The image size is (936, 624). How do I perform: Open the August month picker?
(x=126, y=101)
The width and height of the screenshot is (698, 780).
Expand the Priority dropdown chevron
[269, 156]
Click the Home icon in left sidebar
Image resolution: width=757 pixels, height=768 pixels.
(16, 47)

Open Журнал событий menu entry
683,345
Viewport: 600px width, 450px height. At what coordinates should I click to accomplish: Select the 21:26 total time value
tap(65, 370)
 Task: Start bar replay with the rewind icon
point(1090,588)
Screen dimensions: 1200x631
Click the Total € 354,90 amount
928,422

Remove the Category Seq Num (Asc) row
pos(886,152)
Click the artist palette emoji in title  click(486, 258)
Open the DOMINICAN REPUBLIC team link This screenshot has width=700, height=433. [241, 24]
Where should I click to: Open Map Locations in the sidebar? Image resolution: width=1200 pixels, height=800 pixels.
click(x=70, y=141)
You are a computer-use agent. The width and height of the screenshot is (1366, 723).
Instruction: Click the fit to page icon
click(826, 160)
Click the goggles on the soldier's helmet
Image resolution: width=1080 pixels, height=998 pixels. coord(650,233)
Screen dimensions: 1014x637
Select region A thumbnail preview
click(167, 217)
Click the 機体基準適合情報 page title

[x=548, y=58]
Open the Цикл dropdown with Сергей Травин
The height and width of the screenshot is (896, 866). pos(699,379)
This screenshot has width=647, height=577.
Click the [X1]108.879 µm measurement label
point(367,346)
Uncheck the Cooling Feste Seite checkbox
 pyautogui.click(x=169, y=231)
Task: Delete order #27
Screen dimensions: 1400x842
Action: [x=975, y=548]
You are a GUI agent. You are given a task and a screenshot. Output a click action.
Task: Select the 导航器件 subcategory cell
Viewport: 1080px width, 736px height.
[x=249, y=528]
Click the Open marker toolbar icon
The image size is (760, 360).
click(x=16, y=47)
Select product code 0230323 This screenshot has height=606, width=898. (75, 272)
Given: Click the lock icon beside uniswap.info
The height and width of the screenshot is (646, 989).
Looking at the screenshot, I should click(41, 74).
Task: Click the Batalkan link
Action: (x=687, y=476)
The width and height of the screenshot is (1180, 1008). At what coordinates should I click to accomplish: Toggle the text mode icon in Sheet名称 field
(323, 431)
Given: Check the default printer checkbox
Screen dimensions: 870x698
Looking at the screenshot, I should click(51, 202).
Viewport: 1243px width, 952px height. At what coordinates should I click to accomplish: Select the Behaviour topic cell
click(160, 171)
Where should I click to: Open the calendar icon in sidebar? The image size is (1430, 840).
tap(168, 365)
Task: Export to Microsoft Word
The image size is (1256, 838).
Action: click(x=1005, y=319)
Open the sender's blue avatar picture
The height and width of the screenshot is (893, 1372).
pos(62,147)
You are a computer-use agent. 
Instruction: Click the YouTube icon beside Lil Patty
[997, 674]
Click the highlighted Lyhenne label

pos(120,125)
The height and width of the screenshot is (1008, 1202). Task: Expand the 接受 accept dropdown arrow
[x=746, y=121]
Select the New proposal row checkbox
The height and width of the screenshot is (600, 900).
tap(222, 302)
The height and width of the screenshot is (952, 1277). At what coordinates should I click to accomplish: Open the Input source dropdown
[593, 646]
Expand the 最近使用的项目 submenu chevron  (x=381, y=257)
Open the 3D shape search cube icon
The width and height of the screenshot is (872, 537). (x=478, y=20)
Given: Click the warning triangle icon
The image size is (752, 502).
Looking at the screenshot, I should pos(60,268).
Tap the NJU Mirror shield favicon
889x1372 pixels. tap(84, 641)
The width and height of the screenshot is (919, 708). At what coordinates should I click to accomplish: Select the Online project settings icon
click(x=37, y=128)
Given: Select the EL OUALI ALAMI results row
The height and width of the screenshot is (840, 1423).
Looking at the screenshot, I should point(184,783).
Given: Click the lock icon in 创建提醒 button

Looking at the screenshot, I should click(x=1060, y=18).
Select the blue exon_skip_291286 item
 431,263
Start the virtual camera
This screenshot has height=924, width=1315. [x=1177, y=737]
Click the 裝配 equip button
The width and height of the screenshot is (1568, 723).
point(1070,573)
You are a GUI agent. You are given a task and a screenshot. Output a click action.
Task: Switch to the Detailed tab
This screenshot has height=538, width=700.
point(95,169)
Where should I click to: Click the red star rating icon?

************

» What is needed
Reproduce the entries above in full, verbatim.

» Answer section
The image size is (936, 624). How do I perform: Open the August month picker?
(x=126, y=101)
The width and height of the screenshot is (698, 780).
Expand the Priority dropdown chevron
[269, 156]
Click the Home icon in left sidebar
Image resolution: width=757 pixels, height=768 pixels.
(16, 47)

Open Журнал событий menu entry
683,345
Viewport: 600px width, 450px height. At what coordinates should I click to accomplish: Select the 21:26 total time value
tap(65, 370)
 Task: Start bar replay with the rewind icon
point(1090,588)
Screen dimensions: 1200x631
Click the Total € 354,90 amount
928,422

Remove the Category Seq Num (Asc) row
pos(886,152)
Click the artist palette emoji in title  click(486, 258)
Open the DOMINICAN REPUBLIC team link This screenshot has width=700, height=433. [241, 24]
Where should I click to: Open Map Locations in the sidebar? Image resolution: width=1200 pixels, height=800 pixels.
click(x=70, y=141)
You are a computer-use agent. The width and height of the screenshot is (1366, 723).
Instruction: Click the fit to page icon
click(826, 160)
Click the goggles on the soldier's helmet
Image resolution: width=1080 pixels, height=998 pixels. coord(650,233)
Screen dimensions: 1014x637
Select region A thumbnail preview
click(167, 217)
Click the 機体基準適合情報 page title

[x=548, y=58]
Open the Цикл dropdown with Сергей Травин
The height and width of the screenshot is (896, 866). pos(699,379)
This screenshot has width=647, height=577.
Click the [X1]108.879 µm measurement label
point(367,346)
Uncheck the Cooling Feste Seite checkbox
 pyautogui.click(x=169, y=231)
Task: Delete order #27
Screen dimensions: 1400x842
Action: [x=975, y=548]
You are a GUI agent. You are given a task and a screenshot. Output a click action.
Task: Select the 导航器件 subcategory cell
Viewport: 1080px width, 736px height.
[x=249, y=528]
Click the Open marker toolbar icon
The image size is (760, 360).
click(x=16, y=47)
Select product code 0230323 This screenshot has height=606, width=898. (75, 272)
Given: Click the lock icon beside uniswap.info
The height and width of the screenshot is (646, 989).
Looking at the screenshot, I should click(41, 74).
Task: Click the Batalkan link
Action: (x=687, y=476)
The width and height of the screenshot is (1180, 1008). At what coordinates should I click to accomplish: Toggle the text mode icon in Sheet名称 field
(323, 431)
Given: Check the default printer checkbox
Screen dimensions: 870x698
Looking at the screenshot, I should click(51, 202).
Viewport: 1243px width, 952px height. At what coordinates should I click to accomplish: Select the Behaviour topic cell
click(160, 171)
Where should I click to: Open the calendar icon in sidebar? The image size is (1430, 840).
tap(168, 365)
Task: Export to Microsoft Word
The image size is (1256, 838).
Action: click(x=1005, y=319)
Open the sender's blue avatar picture
The height and width of the screenshot is (893, 1372).
pos(62,147)
You are a computer-use agent. 
Instruction: Click the YouTube icon beside Lil Patty
[997, 674]
Click the highlighted Lyhenne label

pos(120,125)
The height and width of the screenshot is (1008, 1202). Task: Expand the 接受 accept dropdown arrow
[x=746, y=121]
Select the New proposal row checkbox
The height and width of the screenshot is (600, 900).
tap(222, 302)
The height and width of the screenshot is (952, 1277). At what coordinates should I click to accomplish: Open the Input source dropdown
[593, 646]
Expand the 最近使用的项目 submenu chevron  (x=381, y=257)
Open the 3D shape search cube icon
The width and height of the screenshot is (872, 537). (x=478, y=20)
Given: Click the warning triangle icon
The image size is (752, 502).
Looking at the screenshot, I should pos(60,268).
Tap the NJU Mirror shield favicon
889x1372 pixels. tap(84, 641)
The width and height of the screenshot is (919, 708). At what coordinates should I click to accomplish: Select the Online project settings icon
click(x=37, y=128)
Given: Select the EL OUALI ALAMI results row
The height and width of the screenshot is (840, 1423).
Looking at the screenshot, I should point(184,783).
Given: Click the lock icon in 创建提醒 button

Looking at the screenshot, I should click(x=1060, y=18).
Select the blue exon_skip_291286 item
 431,263
Start the virtual camera
This screenshot has height=924, width=1315. [x=1177, y=737]
Click the 裝配 equip button
The width and height of the screenshot is (1568, 723).
point(1070,573)
You are a GUI agent. You are given a task and a screenshot. Output a click action.
Task: Switch to the Detailed tab
This screenshot has height=538, width=700.
point(95,169)
Where should I click to: Click the red star rating icon?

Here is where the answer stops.